NGC 2445 has been distorted, to appear triangular in shape, with a wave of bright lights as stars are forming at a rapid rate from material shaken by the collision. Wide field width found for region Arp 143
The faintness of the two galaxies is also responsible for pulling “rope-like filaments of gas” from their partner, fanning the flow of young blue stars that seem to form a bridge between the two galaxies.
These rivers are among the first in what appears to be a wave of star formation that began on the fringes of NGC 2445 and continued inland when the two collided.
The team behind the study estimates that the streamers were born between 50 and 100 million years ago, and left behind, in the Triangle region, where NGC 2445 continues to slowly withdraw from NGC 2444.

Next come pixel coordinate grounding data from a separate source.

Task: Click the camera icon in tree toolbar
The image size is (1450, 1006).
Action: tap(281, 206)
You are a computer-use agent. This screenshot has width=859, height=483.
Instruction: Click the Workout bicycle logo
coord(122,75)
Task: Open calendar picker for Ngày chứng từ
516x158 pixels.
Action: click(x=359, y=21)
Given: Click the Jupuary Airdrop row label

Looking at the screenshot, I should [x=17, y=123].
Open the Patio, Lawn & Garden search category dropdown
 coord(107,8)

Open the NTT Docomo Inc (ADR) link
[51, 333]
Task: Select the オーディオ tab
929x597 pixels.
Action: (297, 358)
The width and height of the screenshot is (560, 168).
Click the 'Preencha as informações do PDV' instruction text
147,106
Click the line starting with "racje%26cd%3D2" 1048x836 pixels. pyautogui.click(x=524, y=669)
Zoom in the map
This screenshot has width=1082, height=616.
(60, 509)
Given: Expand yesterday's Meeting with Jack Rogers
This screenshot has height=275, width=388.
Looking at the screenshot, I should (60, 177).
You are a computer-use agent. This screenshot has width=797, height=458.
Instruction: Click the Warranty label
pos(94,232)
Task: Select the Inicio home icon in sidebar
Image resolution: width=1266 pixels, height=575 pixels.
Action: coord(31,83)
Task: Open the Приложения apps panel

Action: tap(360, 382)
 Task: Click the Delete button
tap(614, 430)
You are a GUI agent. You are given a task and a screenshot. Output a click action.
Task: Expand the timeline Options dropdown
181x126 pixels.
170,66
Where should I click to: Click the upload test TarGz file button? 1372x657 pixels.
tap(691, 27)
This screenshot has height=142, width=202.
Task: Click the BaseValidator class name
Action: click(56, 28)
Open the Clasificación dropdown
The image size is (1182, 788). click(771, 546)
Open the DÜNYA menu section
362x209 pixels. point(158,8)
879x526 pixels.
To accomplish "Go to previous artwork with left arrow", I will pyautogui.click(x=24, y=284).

According to the team, stars no older than 1 to 2 million years old are forming near the center of NGC 2445.
Hubble is so sharp that it is capable of resolving a few individual stars within the image, even though most of the bright blue masses are clumps of stars. Pink dots are young, giant star clusters still covered in dust and gas.
Although most of the events occur in NGC 2445, this does not mean that the other half of the interacting pair survived unharmed. The gravitational pull has stretched NGC 2444 into a strange shape.
The galaxy contains old stars and not a new stellar birth because it lost its gas long ago, long before this galactic encounter.
This is a close example of the types of interactions that occurred long ago. ‘It’s a great sandbox for understanding star formation and the interaction of galaxies,’ said Elena Sabi of the Space Telescope Science Institute in Baltimore, Maryland.